(Given data):
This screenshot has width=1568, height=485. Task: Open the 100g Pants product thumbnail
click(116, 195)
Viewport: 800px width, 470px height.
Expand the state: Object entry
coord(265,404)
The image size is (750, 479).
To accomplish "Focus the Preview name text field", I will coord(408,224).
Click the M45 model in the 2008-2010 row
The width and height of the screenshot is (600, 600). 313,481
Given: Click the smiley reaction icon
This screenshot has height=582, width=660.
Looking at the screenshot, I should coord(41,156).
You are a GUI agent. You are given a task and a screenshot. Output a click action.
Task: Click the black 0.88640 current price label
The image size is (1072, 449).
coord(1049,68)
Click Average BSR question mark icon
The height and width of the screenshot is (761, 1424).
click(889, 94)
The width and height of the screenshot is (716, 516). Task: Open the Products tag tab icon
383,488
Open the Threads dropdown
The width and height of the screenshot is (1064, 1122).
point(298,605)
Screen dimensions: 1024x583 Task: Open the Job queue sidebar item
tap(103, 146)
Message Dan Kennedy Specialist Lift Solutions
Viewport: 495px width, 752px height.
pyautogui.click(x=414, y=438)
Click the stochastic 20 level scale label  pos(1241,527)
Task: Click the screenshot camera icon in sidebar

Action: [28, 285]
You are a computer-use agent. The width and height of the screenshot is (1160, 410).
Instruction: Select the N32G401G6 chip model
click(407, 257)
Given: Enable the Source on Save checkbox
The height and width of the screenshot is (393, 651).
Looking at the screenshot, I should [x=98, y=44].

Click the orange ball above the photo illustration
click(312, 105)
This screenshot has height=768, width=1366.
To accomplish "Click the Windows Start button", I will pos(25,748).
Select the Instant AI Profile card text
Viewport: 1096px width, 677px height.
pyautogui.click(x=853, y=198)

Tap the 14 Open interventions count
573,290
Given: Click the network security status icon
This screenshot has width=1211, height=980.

(Required task): List each line of the entries above that contains the word "Open", matching uppercase and lowercase exactly.

(Solution to the exercise):
This screenshot has width=1568, height=485. Task: Open the 100g Pants product thumbnail
The width and height of the screenshot is (716, 516). Task: Open the Products tag tab icon
Open the Threads dropdown
Screen dimensions: 1024x583 Task: Open the Job queue sidebar item
Tap the 14 Open interventions count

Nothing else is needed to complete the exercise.